Ainsi, on peut sans crainte de se tromper postuler que le premier qui cherchera à transformer Jovenel Moïse en martyr peut être considéré comme le concepteur de cet assassinat dont le seul objectif est d’assurer la mainmise de la communauté internationale sur Haïti par la perduration du régime criminel du PHTK à travers un nouveau candidat insignifiant. Comme je l’ai dit dans mes récents articles, plus l’intrigue se dénoue, plus les acteurs se dévoilent et plus leur caractère criminel se précise.
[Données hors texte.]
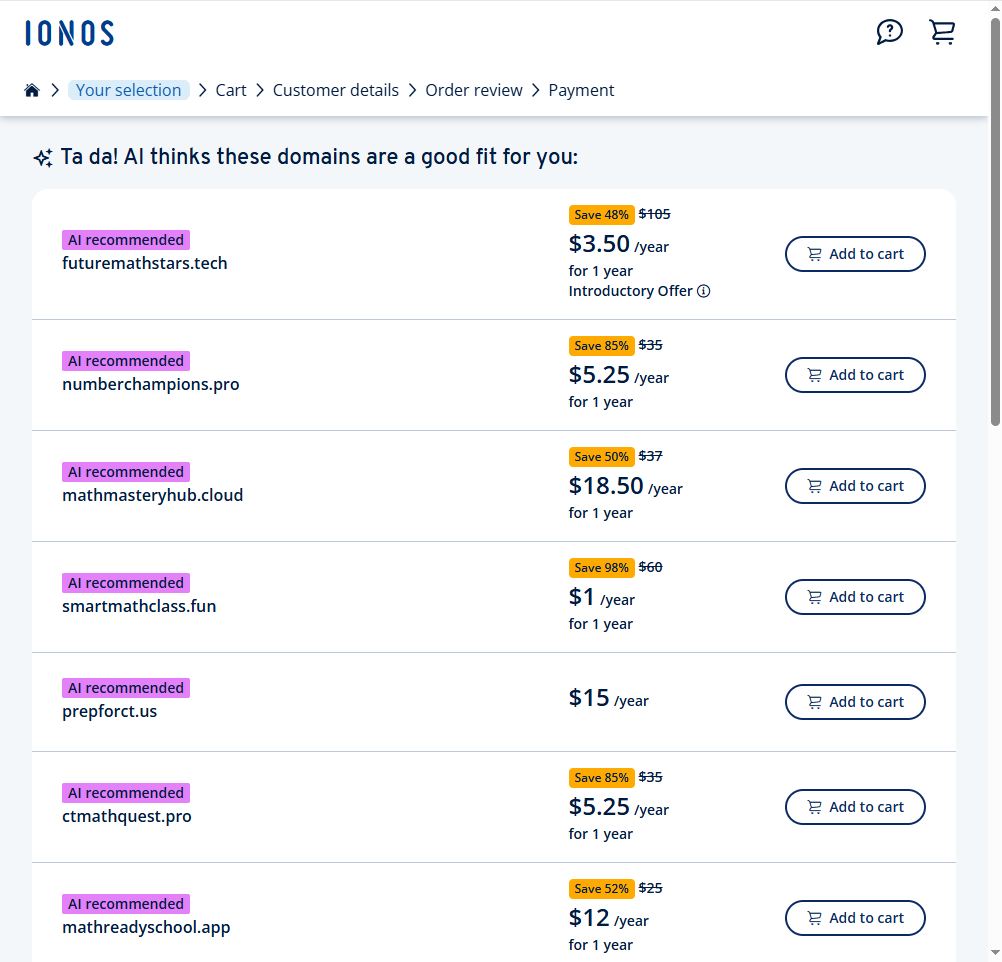The width and height of the screenshot is (1002, 962).
Task: Add numberchampions.pro to cart
Action: tap(855, 375)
J’invite les lecteurs à se renseigner sur cette espèce d'araignée du genre Latrodectus appelée veuve noire qui occupe une place particulière dans l'imaginaire humain. Cette veuve noire possède un puissant venin et qu’elle l’utilise dans un rituel de cannibalisme sexuel. La mort qui donne le pouvoir ! Non, ce n’est pas mon imagination qui prend feu, c’est ma culture qui déborde et se rappelle de cette œuvre de Jean Claude Ameisen qui décrit la sculpture du vivant en mettant l’accent sur le suicide cellulaire : des cellules qui autoprogramment leur mort afin de laisser la vie se poursuivre. Pratique qu’un certain Héraclite avait déjà expliqué en présentant la mort comme créatrice de vie.Et si aux mains des affreux, la mort était génératrice de pouvoir. Il n'est donc pas improbable que certaines structures humaines reproduisent le comportement paradoxal du vivant. C'est justement la puissance que confère la pensée complexe, elle permet de voir ce que d'autres refusent de voir.

Je vous laisse avec cette citation de Robin Williams : "Tache de voir ce que personne ne voit. Vois ce que les autres choisissent de ne pas voir par peur, conformisme et par paresse mentale. Change ton regard sur le monde. Découvre-le."